[lit-ideas] Re: Is 'All men are mortal' unscientific?

  • From: Donal McEvoy <donalmcevoyuk@xxxxxxxxxxx>
  • To: lit-ideas@xxxxxxxxxxxxx
  • Date: Thu, 13 Mar 2008 18:26:34 +0000 (GMT)



--- On Thu, 13/3/08, Phil Enns <phil.enns@xxxxxxxxxxx> wrote:

> From: Phil Enns <phil.enns@xxxxxxxxxxx>
> Subject: [lit-ideas] Re: Is 'All men are mortal' unscientific?
> To: lit-ideas@xxxxxxxxxxxxx
> Date: Thursday, 13 March, 2008, 1:55 AM
> Donal McEvoy quotes Popper:
> 
> "Quine also discusses 'All men are mortal',
> but he takes 'x is mortal'
> to mean 'there is a time t such that x dies at
> t'."
> 
> This doesn't seem quite right to me.  When I think of
> the word
> 'mortal', I take it mean that all men would die if

Why think this? The fact of death means their was a time that X was alive and a 
later time when x was dead. This fact is enough to show mortality whether or 
not we know the cause of death, or still less "could provide a list of events 
that one would expect should
> lead to
> death." 


> Or, to be mortal is to be subject to all the
> weaknesses and
> vulnerabilities one normally ascribes to human life.
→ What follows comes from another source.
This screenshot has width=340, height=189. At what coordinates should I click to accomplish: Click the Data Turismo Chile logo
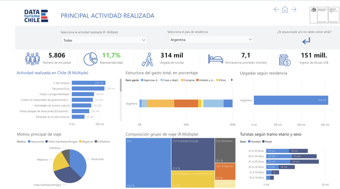tap(36, 16)
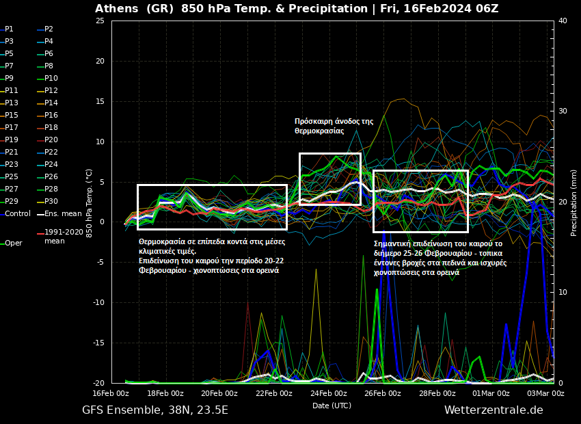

I am subject to these but am not therefore dead. 

Both these approaches to death seem to confuse the concept with the concept of 
'causes of death' and of 'nornal human frailty' and this seems odd to me. The 
following is also a peculiar reading of Quine's definition
 
> This use of the word 'mortal' by Quine and Popper
> is peculiar since it
> presupposes that all mortal people have, as some sort of
> quality or
> predicative attribute, their time of death.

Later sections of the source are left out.